Saturday, June 8, 2019

Tear Down Reading Gaol

"Prison life makes one see people and things as they really are. That is why it turns one to stone. It is the people outside who are deceived by the illusions of a life in constant motion. They revolve with life and contribute to its unreality. We who are immobile both see and know."

Excerpt from the Preface of De Profundis


I know not whether Laws be right,

Or whether Laws be wrong;
All that we know who lie in gaol
Is that the wall is strong;
And that each day is like a year,
A year whose days are long. 

"The Ballad of Reading Gaol," Part V by Oscar Wilde


Two BBC News articles, from May 30 and June 6, reported that a building now derelict that was formerly known and utilized as Reading Jail faces an uncertain future: "The Ministry of Justice (MoJ), which owns the Grade II listed jail, announced last month it would sell the site. It said it was working with the local authority to look at alternative uses for the site, including housing. It added it wanted the site to 'get value for money for taxpayers'."

This news item would not have attracted attention (it wouldn't have been in the news in the first place) if a cell in Reading Jail hadn't been occupied between 1895 and 1897 by Oscar Wilde, imprisoned at hard labor for "gross indecency" (i.e., homosexuality, which was illegal in England until 1967). Now people and groups in Reading and around the world are trying to have the site protected as some kind of national heritage center.(1)

The same day I read the BBC report, Reuters News Service issued a report that "Public education officials in Colorado are considering a plan to tear down and rebuild Columbine High School, saying the site remains a “source of inspiration” for potential gun violence 20 years after a mass shooting there left 15 people dead."(2) Strange, how different people in different places think so differently about the disposition of sites of great suffering and injustice. Reading Jail is becoming a place of pilgrimage for LGBT people, just like Oscar Wilde's tomb in Père Lachaise cemetery in Paris. But it appears that, because of their interest, the derelict old jail may soon be protected from demolition and turned into a tourist attraction.

Look at the remaining buildings at Auschwitz in Poland. It was the location of a Death Camp at which the Nazi Final Solution sought to, and nearly succeded in, exterminating every European Jew. The whole complex is protected and no one would think of pulling it down. It seems to me that Reading Jail, too, stands there rather like the remaining buildings at Auschwitz - as a monument to injustice and human suffering. But the injustice carried out upon Oscar Wilde in that place, irrespective of the totality of the suffering that was carried out there upon all of its far less famous inmates, whom Wilde describes in moving detail in his great long poem, "The Ballad of Reading Gaol," that was written and published in France after his release, is personal, applicable to one man, and not to the more than one million people who perished at Auschwitz.

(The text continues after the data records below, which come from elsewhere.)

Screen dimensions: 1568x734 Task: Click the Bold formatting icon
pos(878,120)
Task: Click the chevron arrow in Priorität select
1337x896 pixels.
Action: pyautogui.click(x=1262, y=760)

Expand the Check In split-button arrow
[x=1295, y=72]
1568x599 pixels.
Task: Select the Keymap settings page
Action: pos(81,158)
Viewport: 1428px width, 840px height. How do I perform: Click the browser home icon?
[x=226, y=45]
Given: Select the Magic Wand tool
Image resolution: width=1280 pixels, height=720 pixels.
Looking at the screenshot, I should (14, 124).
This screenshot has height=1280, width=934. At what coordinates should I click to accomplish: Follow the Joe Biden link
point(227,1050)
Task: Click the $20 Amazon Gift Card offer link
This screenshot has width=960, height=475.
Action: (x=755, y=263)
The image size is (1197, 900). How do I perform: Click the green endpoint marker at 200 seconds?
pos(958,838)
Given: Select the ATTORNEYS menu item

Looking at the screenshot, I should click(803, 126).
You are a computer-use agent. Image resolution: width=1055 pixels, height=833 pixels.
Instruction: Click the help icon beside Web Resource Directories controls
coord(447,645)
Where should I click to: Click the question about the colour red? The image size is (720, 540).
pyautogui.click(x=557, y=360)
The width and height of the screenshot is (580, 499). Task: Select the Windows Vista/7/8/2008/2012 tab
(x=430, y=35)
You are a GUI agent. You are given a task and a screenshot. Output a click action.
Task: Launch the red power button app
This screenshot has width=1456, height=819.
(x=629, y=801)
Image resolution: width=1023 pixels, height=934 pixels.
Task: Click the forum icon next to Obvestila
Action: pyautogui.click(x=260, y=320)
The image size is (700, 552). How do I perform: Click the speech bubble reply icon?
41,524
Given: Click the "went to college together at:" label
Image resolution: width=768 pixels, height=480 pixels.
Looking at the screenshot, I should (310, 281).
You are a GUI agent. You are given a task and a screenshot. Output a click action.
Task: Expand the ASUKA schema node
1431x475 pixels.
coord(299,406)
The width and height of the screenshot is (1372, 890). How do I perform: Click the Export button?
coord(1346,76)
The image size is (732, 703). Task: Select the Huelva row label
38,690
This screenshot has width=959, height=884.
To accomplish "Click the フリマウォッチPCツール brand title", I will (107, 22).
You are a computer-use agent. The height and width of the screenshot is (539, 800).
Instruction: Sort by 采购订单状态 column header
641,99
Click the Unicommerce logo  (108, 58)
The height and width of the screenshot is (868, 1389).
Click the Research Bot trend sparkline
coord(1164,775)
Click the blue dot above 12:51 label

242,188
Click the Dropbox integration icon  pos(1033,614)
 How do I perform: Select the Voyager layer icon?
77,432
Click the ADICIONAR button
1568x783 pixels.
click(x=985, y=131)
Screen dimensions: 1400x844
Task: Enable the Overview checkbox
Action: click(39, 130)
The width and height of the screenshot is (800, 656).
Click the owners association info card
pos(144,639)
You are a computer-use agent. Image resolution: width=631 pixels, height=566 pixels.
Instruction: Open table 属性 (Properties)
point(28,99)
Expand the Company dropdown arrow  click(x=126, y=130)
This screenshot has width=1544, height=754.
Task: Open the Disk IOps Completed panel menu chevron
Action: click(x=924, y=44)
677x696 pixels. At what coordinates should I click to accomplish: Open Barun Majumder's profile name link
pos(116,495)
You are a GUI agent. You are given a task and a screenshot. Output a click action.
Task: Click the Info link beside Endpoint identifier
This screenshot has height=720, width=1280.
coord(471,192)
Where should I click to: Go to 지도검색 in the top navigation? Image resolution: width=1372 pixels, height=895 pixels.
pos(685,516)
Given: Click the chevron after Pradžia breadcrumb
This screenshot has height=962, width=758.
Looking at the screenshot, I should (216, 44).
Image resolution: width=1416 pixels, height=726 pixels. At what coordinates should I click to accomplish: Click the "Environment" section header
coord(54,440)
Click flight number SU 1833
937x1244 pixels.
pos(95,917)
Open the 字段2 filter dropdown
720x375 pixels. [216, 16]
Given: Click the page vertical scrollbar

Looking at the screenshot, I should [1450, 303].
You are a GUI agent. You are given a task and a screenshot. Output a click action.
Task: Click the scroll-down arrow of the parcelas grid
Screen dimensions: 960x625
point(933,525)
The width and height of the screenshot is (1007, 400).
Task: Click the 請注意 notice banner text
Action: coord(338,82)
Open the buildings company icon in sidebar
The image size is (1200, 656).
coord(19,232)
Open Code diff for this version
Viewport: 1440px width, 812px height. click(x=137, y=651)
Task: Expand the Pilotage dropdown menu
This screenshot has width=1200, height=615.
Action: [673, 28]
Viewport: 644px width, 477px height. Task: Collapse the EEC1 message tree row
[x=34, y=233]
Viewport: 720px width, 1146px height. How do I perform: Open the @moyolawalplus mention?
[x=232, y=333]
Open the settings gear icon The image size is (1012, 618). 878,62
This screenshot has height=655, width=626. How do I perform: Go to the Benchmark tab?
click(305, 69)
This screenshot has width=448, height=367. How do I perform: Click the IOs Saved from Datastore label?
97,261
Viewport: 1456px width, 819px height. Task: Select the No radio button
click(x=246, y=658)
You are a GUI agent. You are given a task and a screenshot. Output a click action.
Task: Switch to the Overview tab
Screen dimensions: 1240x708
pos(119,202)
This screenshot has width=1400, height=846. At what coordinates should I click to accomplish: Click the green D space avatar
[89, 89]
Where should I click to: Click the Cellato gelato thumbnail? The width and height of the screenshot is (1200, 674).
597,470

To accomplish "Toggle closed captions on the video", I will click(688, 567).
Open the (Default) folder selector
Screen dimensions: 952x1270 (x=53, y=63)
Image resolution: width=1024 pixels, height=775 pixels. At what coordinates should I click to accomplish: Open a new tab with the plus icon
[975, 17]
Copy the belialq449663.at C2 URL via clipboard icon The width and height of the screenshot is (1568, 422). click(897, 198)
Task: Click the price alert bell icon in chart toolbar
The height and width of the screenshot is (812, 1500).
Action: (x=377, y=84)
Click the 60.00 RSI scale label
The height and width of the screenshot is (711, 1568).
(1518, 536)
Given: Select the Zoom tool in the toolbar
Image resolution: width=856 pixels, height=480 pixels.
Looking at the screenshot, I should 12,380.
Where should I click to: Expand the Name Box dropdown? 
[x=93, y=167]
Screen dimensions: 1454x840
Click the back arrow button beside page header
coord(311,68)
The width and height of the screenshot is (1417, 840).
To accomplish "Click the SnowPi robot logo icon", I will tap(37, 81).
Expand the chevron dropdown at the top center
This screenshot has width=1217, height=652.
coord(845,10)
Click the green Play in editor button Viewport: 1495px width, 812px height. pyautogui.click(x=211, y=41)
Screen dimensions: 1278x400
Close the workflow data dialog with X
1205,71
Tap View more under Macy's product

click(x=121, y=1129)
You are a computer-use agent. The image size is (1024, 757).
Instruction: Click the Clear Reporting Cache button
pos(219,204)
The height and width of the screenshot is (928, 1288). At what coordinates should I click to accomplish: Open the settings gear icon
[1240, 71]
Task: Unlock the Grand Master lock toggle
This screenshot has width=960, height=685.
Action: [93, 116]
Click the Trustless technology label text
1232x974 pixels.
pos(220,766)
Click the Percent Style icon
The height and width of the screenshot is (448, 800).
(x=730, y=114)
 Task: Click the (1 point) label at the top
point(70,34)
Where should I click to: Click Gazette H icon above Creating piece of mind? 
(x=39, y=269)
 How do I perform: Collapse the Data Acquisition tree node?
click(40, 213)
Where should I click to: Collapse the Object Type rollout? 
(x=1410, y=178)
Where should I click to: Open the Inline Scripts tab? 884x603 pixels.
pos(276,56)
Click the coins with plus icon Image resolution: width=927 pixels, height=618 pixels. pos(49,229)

George Orwell once wrote that "The first thing that we demand of a wall is that it shall stand up. If it stands up it is a good wall, and the question of what purpose it serves is separable from that. And yet even the best wall in the world deserves to be pulled down if it surrounds a concentration camp."(3) The Nazis tried to destroy the evidence of their crimes, but they didn't have time enough to complete the task. The preservation of the Nazi concentration camps (as well as the labor camps and death camps) as reminders of human depravity has its own special importance, especially when half of the millennials recently polled could not identify Auschwitz from photographs.

I think there is something distastefully fetishistic about the campaign to preserve Reading Jail - something sadomasochistic, like the Christian symbol of the cross, which is an instrument of torture. But if we could consult Oscar Wilde himself about the issue of the disposition of Reading Jail, is there any doubt that he would enthusiastically recommend what the people in Colorado are considering - that the offending structure should be razed to the ground? And that perhaps the site should instead be devoted to joy in the form of a peaceful park or a children's playground? A plaque should be all that is necessary to remind visitors to the site of what once stood there, commemorating its historical (and literary) importance, without having to go to the ridiculous expense of maintaining the decrepit building, which must by now be in danger of collapse.


(1) "Campaigners fight to save Oscar Wilde prison in Reading". Between January and March 1897, Wilde wrote "De Profundis" ("from the depths"), a letter to Sir Alfred Douglas.
(2) Reuters.
(3) "Benefit of Clergy: Some Notes on Salvador Dali," George Orwell: Essays (New York: Alfred A. Knopf, 2002).